As I understood it from the previous article, the school had a long-standing informal "unpublished" policy of not allowing parents themselves to bring treats to class. Or not?

Well, as stated above, the facts are murky, to say the least. However, I understand that in this instance prior arrangements had been made with the teacher, as had been the case on previous occasions, to bring the treats in after lunch. Prior to this incident there was no offical policy one way or the other - maybe the decision was left to the individual teachers?

Perhaps the one good thing to come out of all this foolishness is that a new system-wide policy on birthday treats will soon be adopted. True, such clarity would be a first in the unspeakable Betty Sternberg's tempest-tossed tenure, but maybe if the Board of Ed can sort out some of the smaller issues there is a slim chance that maybe they can then sort out some of the bigger ones. But your scribe is not holding his breath....

June 07, 2008 3:16 PM  
Blogger Malicious Intent said...

Principal D'Amico is a bad bad man!
He falls under one of the only two categories of people I have.
Asshole. He certainly is not a Non-Asshole because his actions were deliberate and just mean.

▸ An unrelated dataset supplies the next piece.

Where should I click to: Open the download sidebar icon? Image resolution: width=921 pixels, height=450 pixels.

I say his punishment should be to duct tape him to the flag pole and have each student of the school take a wack at throwing a gooey icing covered birthday 'treat' at him.

Aim low kids.

June 10, 2008 9:31 AM  
Blogger Bill Clark said...

Ah, M.I., trust you to come up with a plan for poetic justice!

Next thing we know the Board of Ed will have to come up with a working definition of "birthday treats" in order to protect the unprincipled principal's private parts.

June 10, 2008 11:24 AM  
Blogger Barrie said...

Makes you wonder what else he has lied/is currently lying/will lie about. (Just trying to cover all the tenses!) Sorry, but he's untrustworthy.

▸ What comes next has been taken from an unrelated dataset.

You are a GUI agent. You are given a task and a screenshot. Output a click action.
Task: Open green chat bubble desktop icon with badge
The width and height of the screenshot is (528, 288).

In other administrative areas, is he a good principal? What do the teachers think of him?

June 14, 2008 4:31 PM  
Blogger Bill Clark said...

Hi, Barrie!

I agree that the guy isn't trustworthy. But up until now I gather he's been pretty popular with the kids and parents, so that may have been what saved him his job.

He claims he has "learned his lesson," but one wonders what exactly he thinks that means. Is the lesson "Don't lie", or is it "Don't get caught"?

One thing is for sure: no one in town will ever look at him in quite the same way again.